DIRECTIONS FOR THIS TASK ▸ Through the end of the data below, output every line exactly, beginning with the line that contains "[A link to this website's Facebook.]".

RECORDS SHOWN ▸
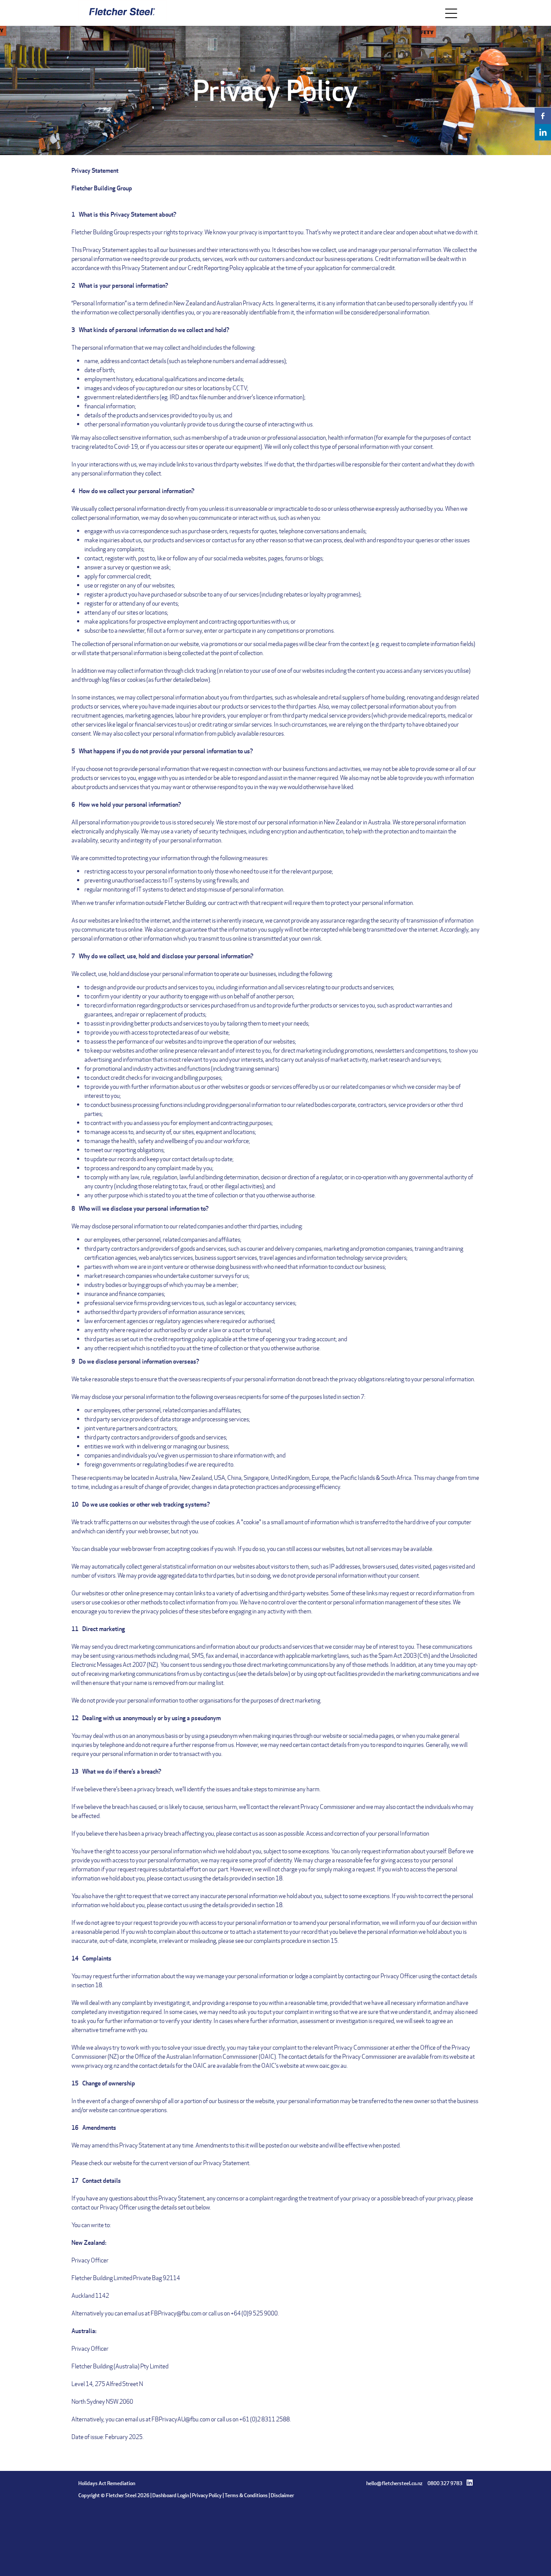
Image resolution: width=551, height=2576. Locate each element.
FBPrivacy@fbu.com (176, 2313)
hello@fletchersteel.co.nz (394, 2483)
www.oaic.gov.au (326, 2065)
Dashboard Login (170, 2495)
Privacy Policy (207, 2495)
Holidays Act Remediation (106, 2483)
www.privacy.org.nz (95, 2065)
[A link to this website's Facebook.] (543, 116)
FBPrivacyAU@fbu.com (181, 2419)
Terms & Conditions (246, 2495)
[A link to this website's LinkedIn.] (543, 132)
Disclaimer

RESPONSE AREA ▸
[A link to this website's Facebook.] (543, 116)
FBPrivacyAU@fbu.com (181, 2419)
Terms & Conditions (246, 2495)
[A link to this website's LinkedIn.] (543, 132)
Disclaimer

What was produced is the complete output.